I have been covering BHP Billiton since January when it was in a severe bear trend that accompanied the plunge in commodity prices. Sentiment was off-the-scale gloomy and, as I wrote then, there were plenty of "obvious" reasons to expect a continuation of the lower trend.

But I also noted that this was a perfect setup that could provide the springboard for a "surprise" rally phase which would confound the majority of pundits - who follow the bogus theory that it is the data and news that make the markets.

I maintain they have the cart before the horse and, in reality, it is the markets that make the data and the news. Sounds counter-intuitive, doesn't it? But, once you put the horse before the cart, many market moves that were puzzling before suddenly become understandable.

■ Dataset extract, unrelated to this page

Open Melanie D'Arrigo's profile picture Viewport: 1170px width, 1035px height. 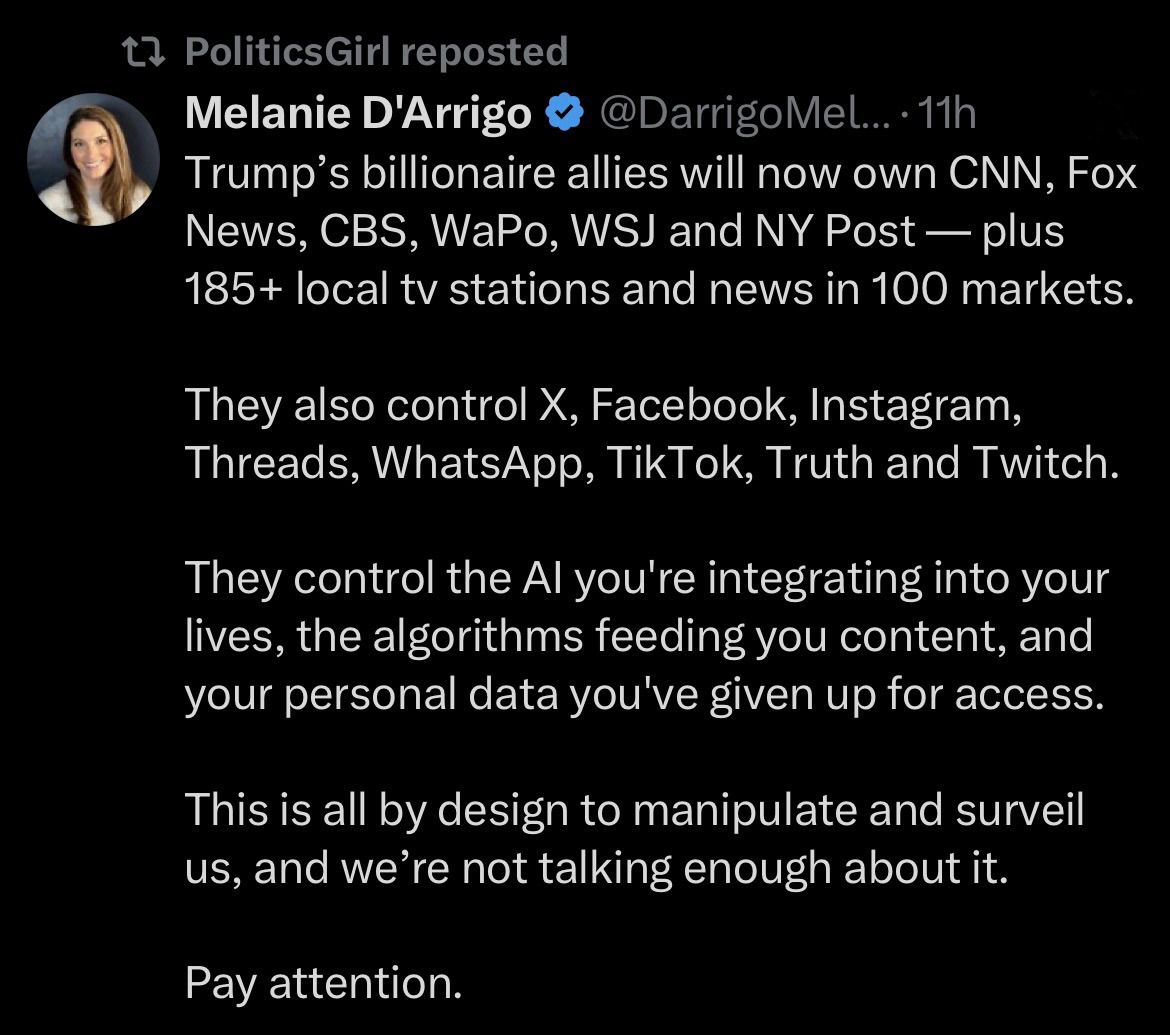(93, 159)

On 14 March, I updated this share and noted that, in January, I had forecast a major low would very likely be made around that time. This is what I wrote in March:

Back in January, iron ore prices were on the floor trading under $40 a ton and this is what I wrote: "Of course, there is no shortage of 'reasons to short' BHP if you still erroneously believe that it is the fundamentals that drive markets. There is the on-going slowdown in China that will 'obviously' keep the lid on iron ore prices.

So did the obvious happen? Hardly. A few days ago, iron ore prices jumped 20% in one day and now trade around the $60 level - a full 50% above the January lows.

And in recent days, iron ore prices have moved even higher - much to the disbelief of most pundits. This is the chart for BHP that I showed in March:

It's a beautiful demonstration of the power of analysing the wave structure rather than fundamental analysis. I made the bold prediction that the market was in the throes of the final fifth wave down and poised for a snap-back rally of some size. My view was reinforced by the large momentum divergence at the December low around the £7 level.

This was the other chart I featured in March that showed my lovely tramlines:

The wave patterns told me that a major low was indeed at hand and with the break of the upper tramline (a bull signal), I was able to confidently forecast a resumption of the rally with this forecast in March: "The recovery remains on track and my next target is the 1,000p area."

This is the chart updated to today:

Bingo! My forecasted rally continued right up to the £10 level which was hit a few days ago. And, after hitting it, the market has backed off to the £8 area. The momentum chart at the bottom showed a very over-bought market near-term, and justified taking at least some profits off the table at £10.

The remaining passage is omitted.